O Senegal irá comandar entre 2026 e 2030 a Comissão da Cedeao, órgão executivo da comunidade. O país também integra a Zona de Paz e Cooperação do Atlântico Sul (Zopacas), composta por mais de 20 países, a maioria africana, com foco em manter o sul do Atlântico livre de tensões e conflitos geopolíticos.
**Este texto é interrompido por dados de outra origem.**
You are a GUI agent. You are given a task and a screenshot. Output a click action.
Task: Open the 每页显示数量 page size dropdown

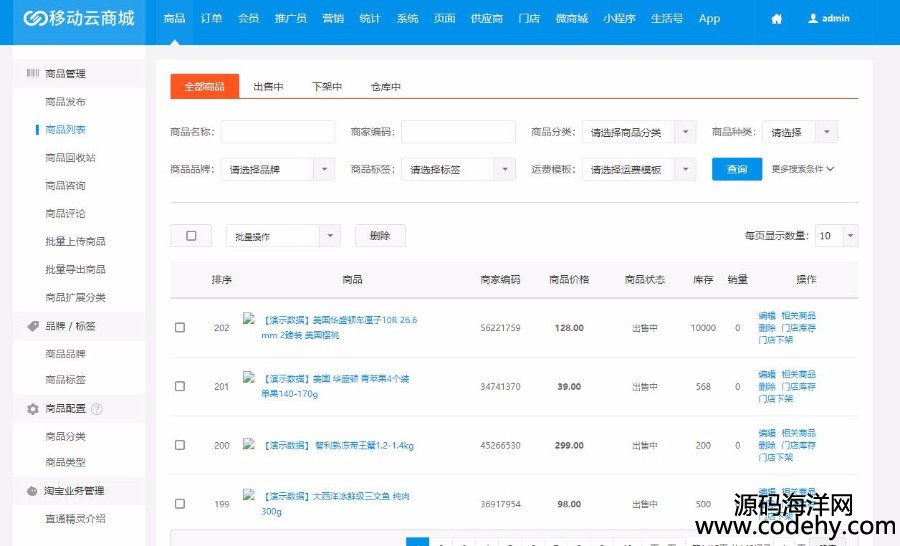coord(836,236)
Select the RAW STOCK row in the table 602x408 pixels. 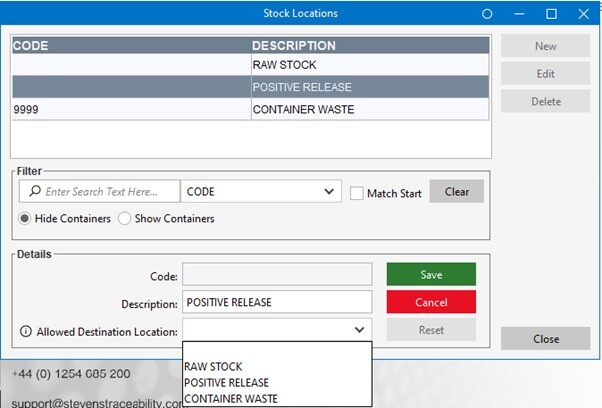tap(250, 65)
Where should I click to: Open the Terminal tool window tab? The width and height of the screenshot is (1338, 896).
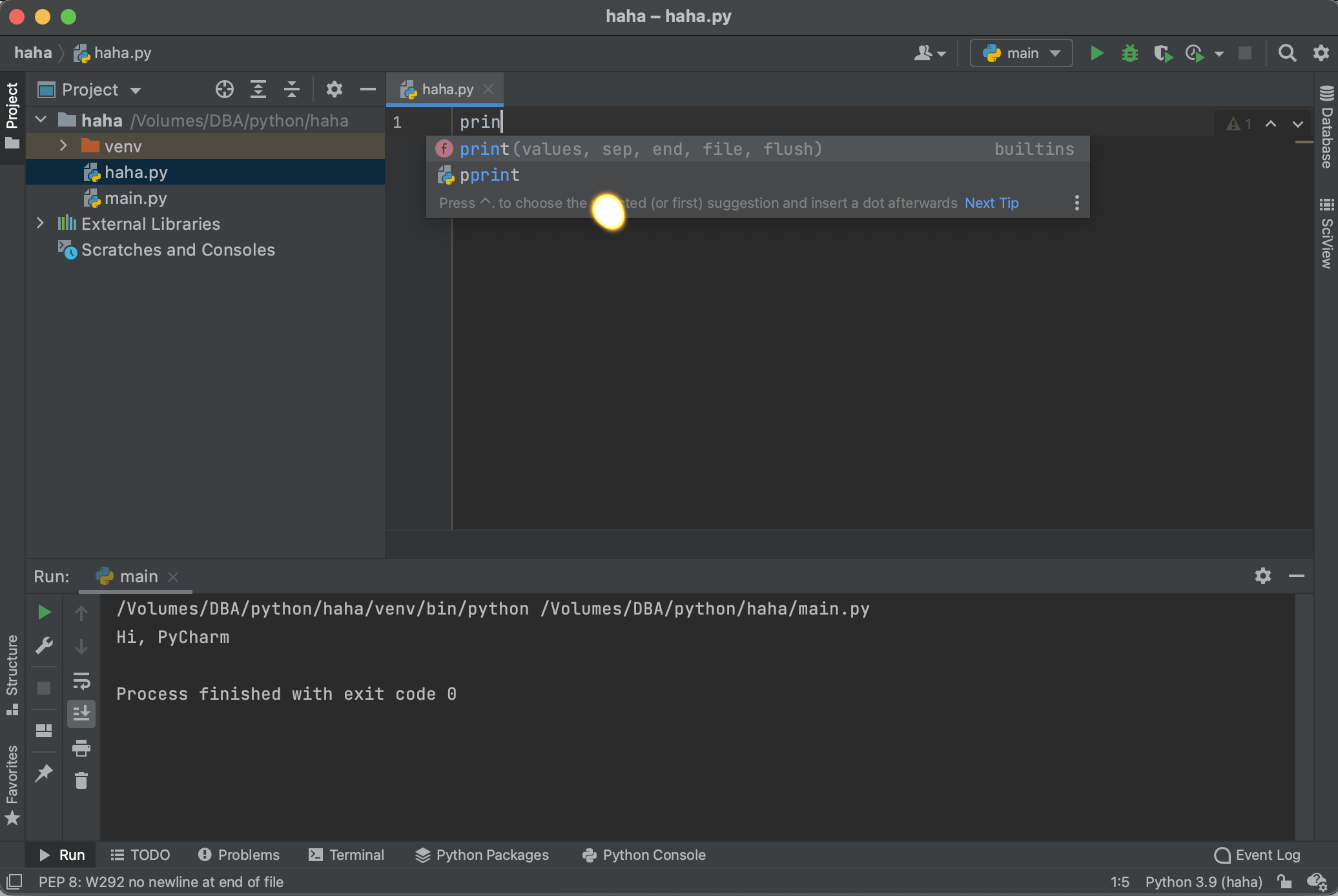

Recentemente, o Brasil assumiu a liderança desse grupo durante encontro realizado no Rio de Janeiro.

 

A diplomata senegalesa define a parceria entre Brasil e Senegal como forte, estável e duradoura, ressaltando quase 65 anos de relações diplomáticas e convergência de visões sobre as principais questões internacionais.

 

Brasil participa de debates sobre segurança africana

 

O fórum em Dacar, apesar de centrado na África, reuniu chefes de Estado, ministros e diplomatas de 38 países, sendo 18 deles africanos, com o intuito de discutir segurança e paz no continente.

 

No encerramento do evento, o ministro da Integração Africana, dos Negócios Estrangeiros e dos Senegaleses no Exterior, Cheikh Niang, foi questionado sobre a possível contribuição do Brasil, país com profunda herança africana, para a segurança e estabilidade na África.

 

“Acho que o simples fato de participar de uma discussão, apresentar ideias e fazer propostas já é útil”, respondeu.


 

O ministro complementou que, desse ponto de vista, a participação brasileira não só é desejada, mas também de grande utilidade para a qualidade do trabalho realizado na temática.

 

O repórter viajou a convite do Ministério da Integração Africana, Negócios Estrangeiros e Senegaleses no Estrangeiro.